The main commercial applications are:
- Aggregate base course (road base), or the untreated aggregates used as foundation for roadway pavement, is the underlying layer (under pavement) which provides a structural foundation for paving.
- Aggregate for ready-mix concrete, by replacing from 10 to 45% of the virgin aggregates with a blend of cement, sand and water. Because the RCA contains cement, the ratios of the mix have to be adjusted to achieve desired structural requirements such as workability, strength and water absorption.
- Soil stabilization, with the incorporation of recycled aggregate, lime, or fly ash into marginal quality subgrade material used to enhance the load bearing capacity of that subgrade.
- Pipe bedding: serving as a stable bed or firm foundation in which to lay underground utilities. Some countries' regulations prohibit the use of RCA and other construction and demolition wastes in filtration and drainage beds due to potential contamination with chromium and due to pH impacts.
- Landscape materials: Includes boulder/stacked rock walls, underpass abutment structures, erosion structures, water features, retaining walls.
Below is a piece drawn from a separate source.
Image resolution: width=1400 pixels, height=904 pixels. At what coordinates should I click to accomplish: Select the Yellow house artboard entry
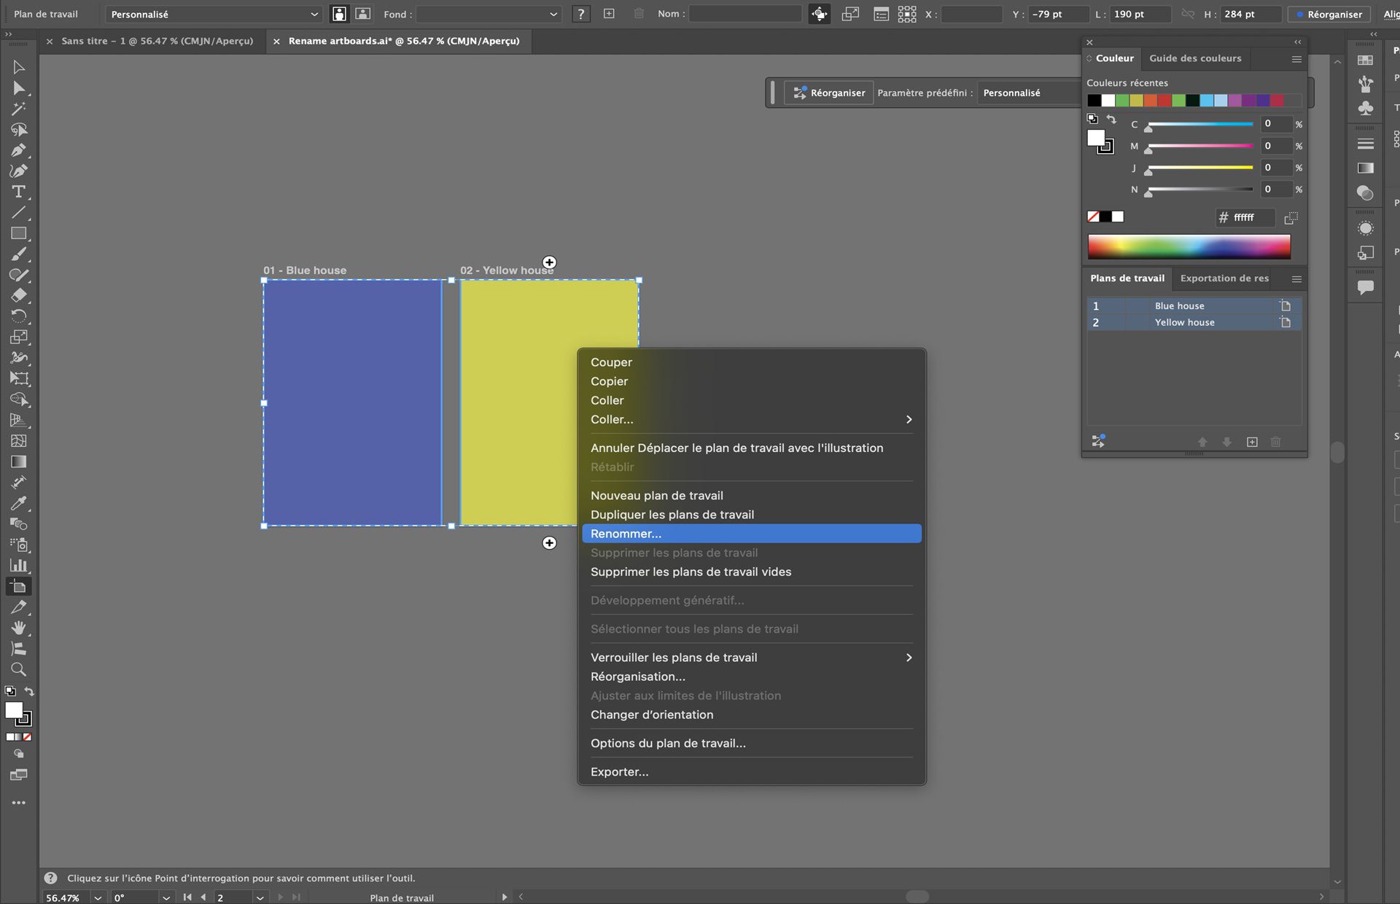coord(1184,322)
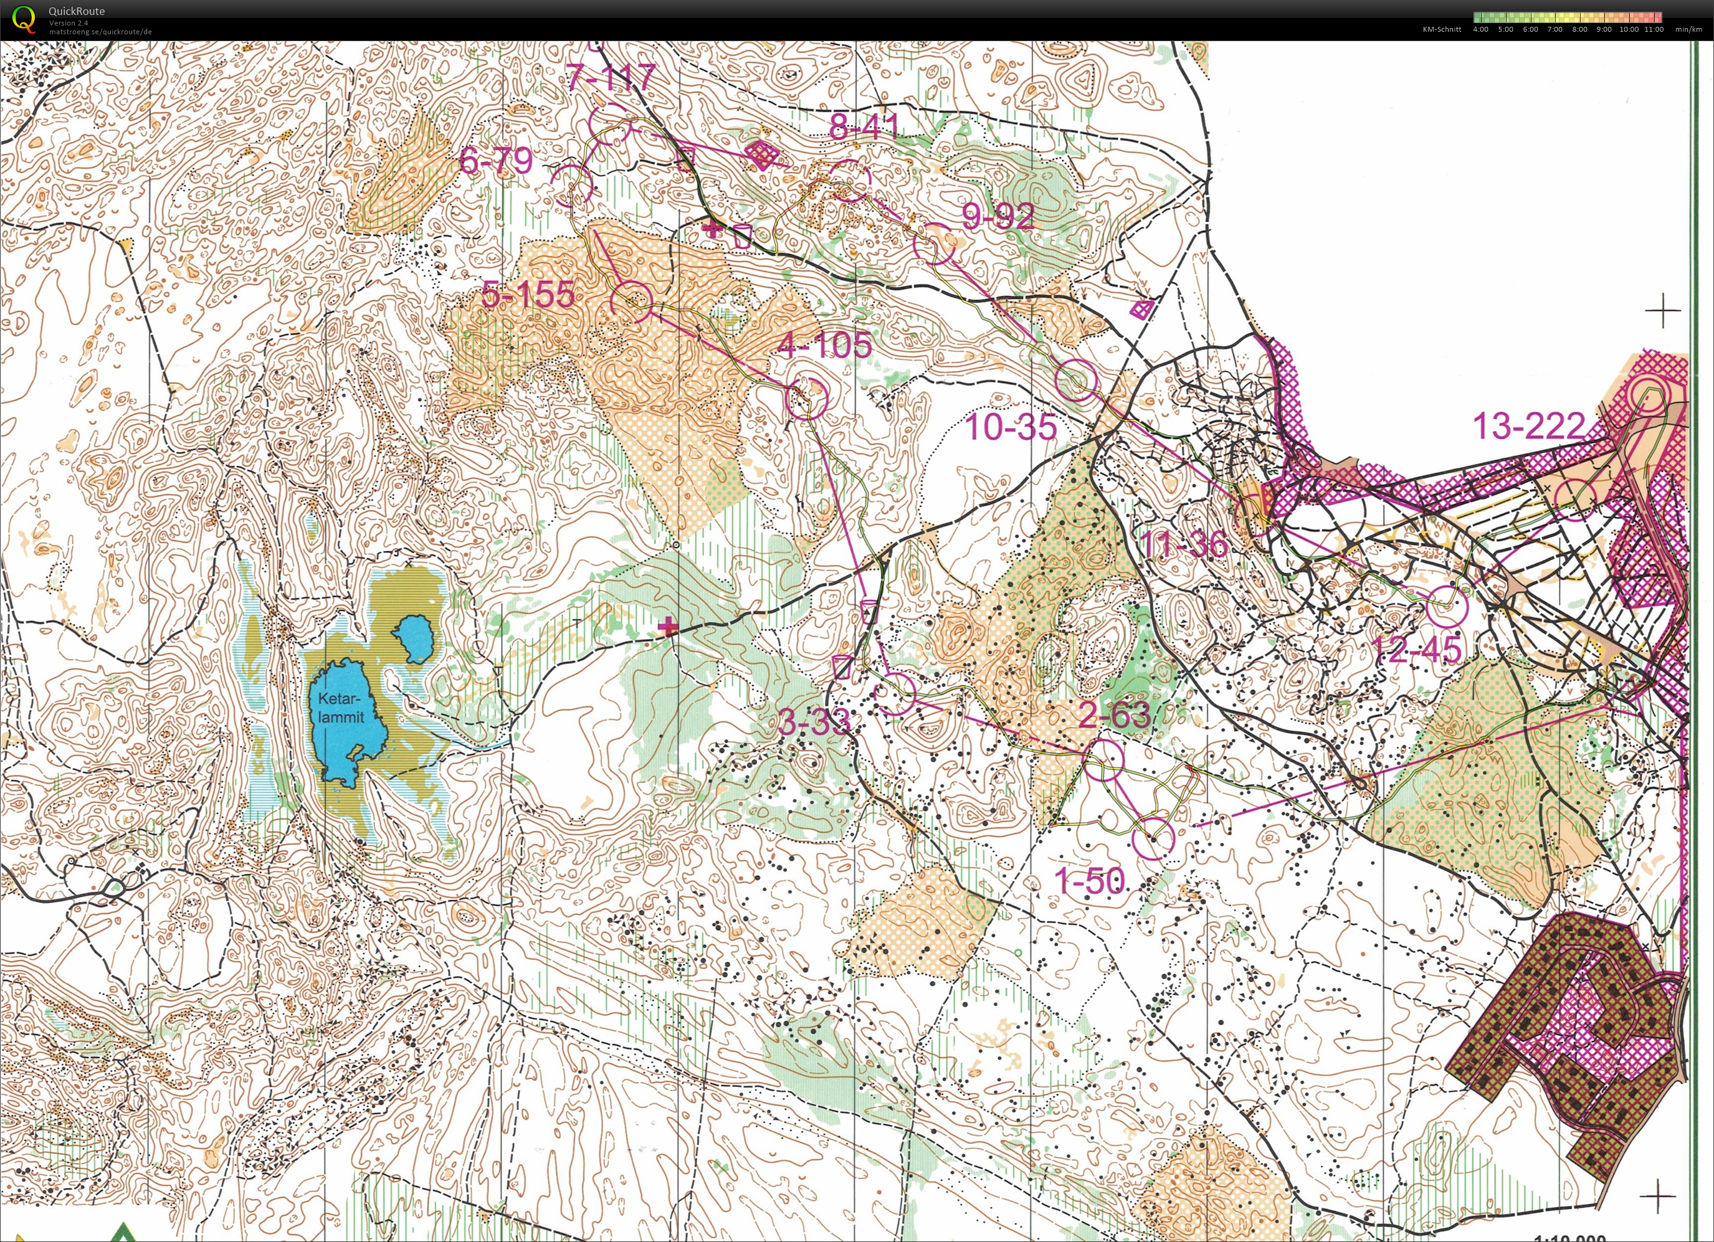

== Chemical recycling of concrete waste ==
Source:
=== Soil amendment and stabilization ===
Improper disposal and treatment of concrete waste negatively affect soil, but proper treatment and recycling processes can be used to amend and stabilize soil. In general, alkali-activated mixtures improve and stabilize soil through cation exchange, hydration reactions, and enhanced pozzolanic reactions. Ca^{2+} ions in an alkali-activated mixture exchanges with other metal ions, decreasing electric double layers and increasing flocculation, making soil more granular and friable. Alkali-activated mixtures improve soil by absorbing the water in the soil through hydration reactions, which decreases the water content in the soil and improves soft soil with a high moisture content. Finally, the dissociation of calcium oxide in water in the soil increases electrolyte concentrations and pH, and hence SiO_{2} and Al_{2}O_{3} dissolve more readily and promotes pozzolanic reactions. Materials such as portland cement, fly ash, and lime are already used extensively to amend and stabilize soil, so the same concept can be extended to concrete waste, which is itself an alkali-activated mixture. In general, studies have shown that the cementitious material of concrete waste that is added to weak soil causes hydration reactions that increase the soil pH, amount of Ca^{2+}, and amount of free Ca(OH)_{2} that could react with SiO_{2} and Al_{2}O_{3} through pozzolanic reactions that can improve soil.
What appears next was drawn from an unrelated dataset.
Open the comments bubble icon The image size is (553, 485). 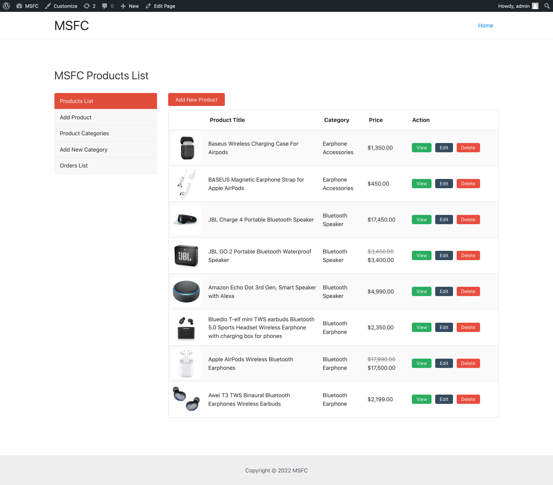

=== Construction material production ===
Concrete waste contains abundant silicon and some aluminum, so they can be used to synthesize geopolymers. Geopolymeric binder combined with metakaolin can yield material with desired silicon, aluminum, and calcium contents. Geopolymer concrete from waste concrete has been analyzed, and it has been suggested that it could be used in applications that require moderately strong concrete, thermally insulating concrete, lightweight concrete, and bricks or blocks.

=== Water and gas treatment ===
Concrete waste that is rich in alkaline calcium compounds can be used to remove and recover various elements from an aqueous solution. Waste concrete has been used as a sorbent to remove phosphorus from wastewater after the removal of excess sludge in sewage treatment plants. Concrete waste may also be used as an inexpensive gas treatment agent. This would offer advantages over using conventional gas treatment agents because concrete waste is cheap and produced in large amounts. Research has shown that waste concrete can contribute to the sorption of NO_{2}, SO_{2}, and fluorine gas.

== Precautions ==
There have been concerns about the recycling of painted concrete due to possible lead content. The US Army Corps of Engineers' Construction Engineering Research Laboratory (CERL) and others have studied the risks, and concluded that concrete with lead-based paint should be safely used as fill without an impervious cover as long as it is covered by soil.

Some experiments showed that recycled concrete is less strong and durable than concrete from natural aggregate. This can be remedied by mixing in materials such as fly ash.